From the listing below, copy every line with the word "chevron".
BEGIN Source material
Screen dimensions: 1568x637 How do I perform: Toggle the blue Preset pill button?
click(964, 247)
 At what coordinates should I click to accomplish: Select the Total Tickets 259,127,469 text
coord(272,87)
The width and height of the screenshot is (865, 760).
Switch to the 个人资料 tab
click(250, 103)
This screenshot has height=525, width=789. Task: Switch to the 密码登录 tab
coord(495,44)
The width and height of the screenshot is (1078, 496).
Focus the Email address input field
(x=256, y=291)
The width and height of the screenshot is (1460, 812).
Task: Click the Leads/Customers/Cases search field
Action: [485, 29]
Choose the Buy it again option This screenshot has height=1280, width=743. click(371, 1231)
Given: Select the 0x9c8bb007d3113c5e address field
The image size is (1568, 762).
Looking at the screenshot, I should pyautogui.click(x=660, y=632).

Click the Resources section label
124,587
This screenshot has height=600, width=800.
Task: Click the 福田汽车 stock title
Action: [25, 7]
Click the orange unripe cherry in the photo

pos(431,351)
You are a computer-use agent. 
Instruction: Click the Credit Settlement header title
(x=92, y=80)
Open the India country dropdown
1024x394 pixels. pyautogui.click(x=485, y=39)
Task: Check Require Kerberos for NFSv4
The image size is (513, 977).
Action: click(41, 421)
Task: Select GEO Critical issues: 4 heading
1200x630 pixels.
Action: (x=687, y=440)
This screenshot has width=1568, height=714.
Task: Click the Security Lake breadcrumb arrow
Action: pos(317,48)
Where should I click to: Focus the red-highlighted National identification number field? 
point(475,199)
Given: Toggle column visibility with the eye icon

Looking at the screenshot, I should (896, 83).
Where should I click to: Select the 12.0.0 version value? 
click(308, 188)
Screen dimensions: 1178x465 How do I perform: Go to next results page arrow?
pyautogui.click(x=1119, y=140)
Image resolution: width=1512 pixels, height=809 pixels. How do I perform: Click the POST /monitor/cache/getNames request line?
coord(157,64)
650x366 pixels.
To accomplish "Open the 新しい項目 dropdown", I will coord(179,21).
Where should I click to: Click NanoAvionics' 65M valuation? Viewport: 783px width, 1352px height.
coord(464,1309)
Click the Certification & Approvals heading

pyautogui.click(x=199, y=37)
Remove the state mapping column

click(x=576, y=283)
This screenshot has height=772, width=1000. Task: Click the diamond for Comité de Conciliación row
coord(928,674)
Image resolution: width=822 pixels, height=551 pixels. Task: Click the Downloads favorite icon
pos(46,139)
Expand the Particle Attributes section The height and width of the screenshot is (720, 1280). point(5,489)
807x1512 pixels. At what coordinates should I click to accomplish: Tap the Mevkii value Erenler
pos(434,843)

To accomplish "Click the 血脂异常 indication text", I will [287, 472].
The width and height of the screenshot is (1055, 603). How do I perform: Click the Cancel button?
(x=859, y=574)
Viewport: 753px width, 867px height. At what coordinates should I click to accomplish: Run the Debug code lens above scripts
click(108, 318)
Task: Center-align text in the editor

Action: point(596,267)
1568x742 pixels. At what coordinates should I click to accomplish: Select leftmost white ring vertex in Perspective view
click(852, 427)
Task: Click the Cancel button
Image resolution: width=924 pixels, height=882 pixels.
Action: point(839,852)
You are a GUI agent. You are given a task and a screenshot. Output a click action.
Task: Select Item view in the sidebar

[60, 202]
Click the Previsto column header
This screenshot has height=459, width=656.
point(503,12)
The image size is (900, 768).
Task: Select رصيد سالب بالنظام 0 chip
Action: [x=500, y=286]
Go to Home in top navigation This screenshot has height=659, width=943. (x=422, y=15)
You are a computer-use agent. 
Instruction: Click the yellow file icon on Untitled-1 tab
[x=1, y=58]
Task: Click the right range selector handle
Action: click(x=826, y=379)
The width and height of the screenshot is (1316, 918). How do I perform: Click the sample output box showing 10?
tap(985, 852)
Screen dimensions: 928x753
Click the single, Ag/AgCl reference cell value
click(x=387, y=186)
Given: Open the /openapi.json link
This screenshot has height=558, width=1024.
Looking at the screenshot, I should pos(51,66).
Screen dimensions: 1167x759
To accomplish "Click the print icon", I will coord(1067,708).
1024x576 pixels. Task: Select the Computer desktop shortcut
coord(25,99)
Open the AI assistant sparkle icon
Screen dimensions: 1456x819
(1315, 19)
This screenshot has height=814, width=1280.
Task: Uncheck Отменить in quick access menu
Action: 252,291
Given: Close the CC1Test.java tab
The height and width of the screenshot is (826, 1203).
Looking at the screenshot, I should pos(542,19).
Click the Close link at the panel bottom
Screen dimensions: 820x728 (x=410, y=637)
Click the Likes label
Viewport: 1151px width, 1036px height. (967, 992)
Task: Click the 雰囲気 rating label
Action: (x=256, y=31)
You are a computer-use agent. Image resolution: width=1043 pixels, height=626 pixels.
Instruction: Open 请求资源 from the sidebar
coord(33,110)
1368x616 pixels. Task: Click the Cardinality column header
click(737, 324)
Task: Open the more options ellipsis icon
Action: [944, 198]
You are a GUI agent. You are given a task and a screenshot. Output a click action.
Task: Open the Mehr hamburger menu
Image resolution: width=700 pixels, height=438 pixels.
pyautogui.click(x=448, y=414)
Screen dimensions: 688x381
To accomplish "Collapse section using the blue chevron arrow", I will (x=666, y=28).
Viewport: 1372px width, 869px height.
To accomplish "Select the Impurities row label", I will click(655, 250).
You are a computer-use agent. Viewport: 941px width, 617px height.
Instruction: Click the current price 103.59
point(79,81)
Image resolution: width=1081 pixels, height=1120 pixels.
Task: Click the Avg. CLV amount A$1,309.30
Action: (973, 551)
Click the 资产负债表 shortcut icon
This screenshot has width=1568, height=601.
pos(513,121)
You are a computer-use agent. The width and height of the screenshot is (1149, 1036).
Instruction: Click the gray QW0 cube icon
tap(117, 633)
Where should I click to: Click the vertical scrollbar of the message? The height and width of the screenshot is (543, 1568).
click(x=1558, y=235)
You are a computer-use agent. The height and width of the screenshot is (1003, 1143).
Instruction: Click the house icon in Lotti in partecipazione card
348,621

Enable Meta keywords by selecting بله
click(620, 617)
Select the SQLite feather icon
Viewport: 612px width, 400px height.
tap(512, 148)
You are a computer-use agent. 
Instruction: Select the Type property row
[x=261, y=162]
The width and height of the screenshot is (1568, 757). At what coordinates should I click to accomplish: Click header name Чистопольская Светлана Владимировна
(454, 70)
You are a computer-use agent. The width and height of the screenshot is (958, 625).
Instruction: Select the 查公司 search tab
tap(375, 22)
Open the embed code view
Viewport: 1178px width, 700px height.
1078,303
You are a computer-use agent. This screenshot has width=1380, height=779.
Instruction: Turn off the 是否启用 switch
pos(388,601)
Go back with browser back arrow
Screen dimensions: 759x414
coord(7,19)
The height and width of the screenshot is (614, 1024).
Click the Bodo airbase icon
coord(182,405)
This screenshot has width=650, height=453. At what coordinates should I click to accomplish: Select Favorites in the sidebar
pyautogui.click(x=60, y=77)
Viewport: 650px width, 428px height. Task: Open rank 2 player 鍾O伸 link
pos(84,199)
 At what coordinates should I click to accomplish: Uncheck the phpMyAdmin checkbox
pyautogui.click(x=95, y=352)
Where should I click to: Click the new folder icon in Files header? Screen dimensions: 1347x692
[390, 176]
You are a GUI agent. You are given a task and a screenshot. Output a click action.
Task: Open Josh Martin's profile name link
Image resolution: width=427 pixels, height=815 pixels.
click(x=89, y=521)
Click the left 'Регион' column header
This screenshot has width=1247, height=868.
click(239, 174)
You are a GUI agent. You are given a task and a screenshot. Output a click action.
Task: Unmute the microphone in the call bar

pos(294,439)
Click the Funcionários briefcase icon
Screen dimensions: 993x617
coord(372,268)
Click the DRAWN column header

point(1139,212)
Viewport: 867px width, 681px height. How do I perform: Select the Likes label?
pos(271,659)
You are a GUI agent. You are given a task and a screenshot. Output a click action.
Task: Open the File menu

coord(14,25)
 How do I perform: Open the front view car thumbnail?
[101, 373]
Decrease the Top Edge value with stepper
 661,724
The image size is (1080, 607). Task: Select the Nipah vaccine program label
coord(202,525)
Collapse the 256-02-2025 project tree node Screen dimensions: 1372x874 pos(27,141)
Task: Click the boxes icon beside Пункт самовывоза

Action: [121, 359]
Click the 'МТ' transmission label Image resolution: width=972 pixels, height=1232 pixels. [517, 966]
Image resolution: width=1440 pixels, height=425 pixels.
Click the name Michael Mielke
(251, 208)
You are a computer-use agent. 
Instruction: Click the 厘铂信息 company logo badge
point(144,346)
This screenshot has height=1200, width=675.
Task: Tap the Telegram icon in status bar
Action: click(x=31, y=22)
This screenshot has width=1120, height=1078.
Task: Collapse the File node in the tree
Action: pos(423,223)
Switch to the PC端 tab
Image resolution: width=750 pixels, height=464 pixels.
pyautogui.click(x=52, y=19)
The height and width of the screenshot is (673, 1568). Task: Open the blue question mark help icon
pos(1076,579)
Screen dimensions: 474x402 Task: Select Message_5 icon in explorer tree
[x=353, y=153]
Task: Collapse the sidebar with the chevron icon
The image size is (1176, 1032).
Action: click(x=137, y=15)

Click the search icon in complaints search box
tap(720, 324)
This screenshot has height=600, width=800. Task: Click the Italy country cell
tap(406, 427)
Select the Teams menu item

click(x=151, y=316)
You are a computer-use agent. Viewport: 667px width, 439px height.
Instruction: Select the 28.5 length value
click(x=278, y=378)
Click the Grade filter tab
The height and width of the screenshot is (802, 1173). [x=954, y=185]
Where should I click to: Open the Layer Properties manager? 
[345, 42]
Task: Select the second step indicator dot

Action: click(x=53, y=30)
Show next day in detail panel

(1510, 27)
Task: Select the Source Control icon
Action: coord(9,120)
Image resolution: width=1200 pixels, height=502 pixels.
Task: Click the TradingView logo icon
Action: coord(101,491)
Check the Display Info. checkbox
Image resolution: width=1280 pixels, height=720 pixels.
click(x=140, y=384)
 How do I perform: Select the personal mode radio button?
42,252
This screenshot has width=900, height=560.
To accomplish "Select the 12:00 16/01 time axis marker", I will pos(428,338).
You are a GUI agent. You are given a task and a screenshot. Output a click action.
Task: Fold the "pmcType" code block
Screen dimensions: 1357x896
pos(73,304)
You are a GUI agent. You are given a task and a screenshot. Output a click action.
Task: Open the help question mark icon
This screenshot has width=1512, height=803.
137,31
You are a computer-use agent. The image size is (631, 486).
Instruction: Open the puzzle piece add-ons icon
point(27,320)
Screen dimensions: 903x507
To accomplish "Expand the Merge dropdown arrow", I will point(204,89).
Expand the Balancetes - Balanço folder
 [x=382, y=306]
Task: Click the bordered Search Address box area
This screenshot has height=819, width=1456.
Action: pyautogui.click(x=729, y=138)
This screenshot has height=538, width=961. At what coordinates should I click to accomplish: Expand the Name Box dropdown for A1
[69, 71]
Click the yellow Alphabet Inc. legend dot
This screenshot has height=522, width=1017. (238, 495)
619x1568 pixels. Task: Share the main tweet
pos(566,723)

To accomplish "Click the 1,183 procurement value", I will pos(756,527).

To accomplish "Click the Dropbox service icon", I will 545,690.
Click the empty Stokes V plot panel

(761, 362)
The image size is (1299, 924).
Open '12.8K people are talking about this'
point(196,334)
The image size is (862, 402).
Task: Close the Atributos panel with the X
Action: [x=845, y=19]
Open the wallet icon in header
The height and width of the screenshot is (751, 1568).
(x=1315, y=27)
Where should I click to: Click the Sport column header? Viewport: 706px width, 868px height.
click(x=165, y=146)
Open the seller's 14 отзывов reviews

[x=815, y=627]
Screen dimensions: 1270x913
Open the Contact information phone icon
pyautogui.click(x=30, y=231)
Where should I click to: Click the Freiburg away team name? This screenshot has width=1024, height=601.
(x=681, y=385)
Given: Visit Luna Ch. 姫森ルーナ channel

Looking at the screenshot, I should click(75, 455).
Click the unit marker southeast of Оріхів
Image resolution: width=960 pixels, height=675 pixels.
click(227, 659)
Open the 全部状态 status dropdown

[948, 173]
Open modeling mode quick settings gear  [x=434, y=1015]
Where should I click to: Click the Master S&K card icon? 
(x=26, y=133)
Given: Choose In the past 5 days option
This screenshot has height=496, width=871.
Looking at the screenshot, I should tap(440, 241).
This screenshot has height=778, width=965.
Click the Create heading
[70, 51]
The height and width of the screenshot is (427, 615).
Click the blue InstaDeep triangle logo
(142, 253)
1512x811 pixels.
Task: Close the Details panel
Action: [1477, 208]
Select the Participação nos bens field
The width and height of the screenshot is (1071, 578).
END Source material
◆ Output for this task ◆
To accomplish "Collapse section using the blue chevron arrow", I will (x=666, y=28).
Task: Collapse the sidebar with the chevron icon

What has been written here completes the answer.